The use of chemical fertilizers under a rice-wheat cropping system (RWCS) has led to the emergence of micronutrient deficiency and decreased crop productivity. Thus, the experiment was conducted with the aim that the use of organic amendments would sustain productivity and improve the soil nutrient status under RWCS. A three-year experiment was conducted with different organic manures i.e. no manure (M0), farmyard manure@15 t ha-1 (M1), poultry manure@6 t ha-1(M2), press mud@15 t ha-1(M3), rice straw compost@6 t ha-1(M4) along with different levels of the recommended dose of fertilizer (RDF) i.e. 0% (F1), 75% (F2 and 100% (F3 in a split-plot design with three replications and plot size of 6 m x 1.2 m. Laboratory-based analysis of different soil as well as plant parameters was done using standard methodologies.
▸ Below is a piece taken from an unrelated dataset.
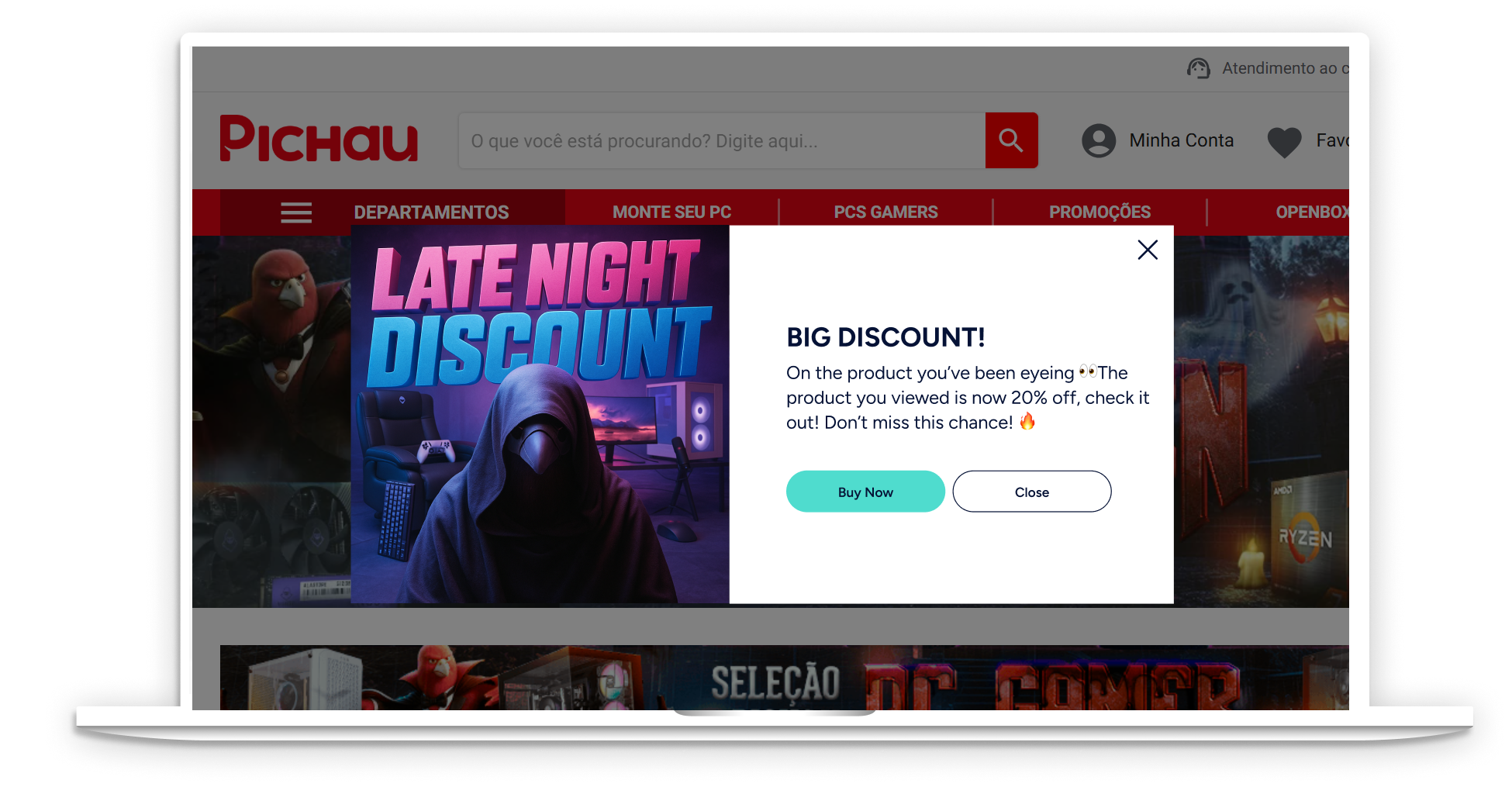Open the Minha Conta link
The image size is (1512, 787).
point(1181,140)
The use of manures considerably improved the crop yield, macronutrients viz. nitrogen, phosphorus, potassium and micronutrients such as zinc, iron, manganese and copper, uptake in both the crops because of nutrient release from decomposed organic matter. Additionally, the increase in fertilizer dose increased these parameters. The system productivity was maximum recorded under F3M1 (13,052 kg ha-1) and results were statistically identical with F3M2 and F3M3. The significant upsurge of macro and micro-nutrients in soil and its correlation with yield outcomes was also observed through the combined use of manures as well as fertilizers. This study concluded that the use of 100% RDF integrated with organic manures, particularly farmyard manure would be a beneficial resource for increased crop yield, soil nutrient status and system productivity in RWCS in different regions of India.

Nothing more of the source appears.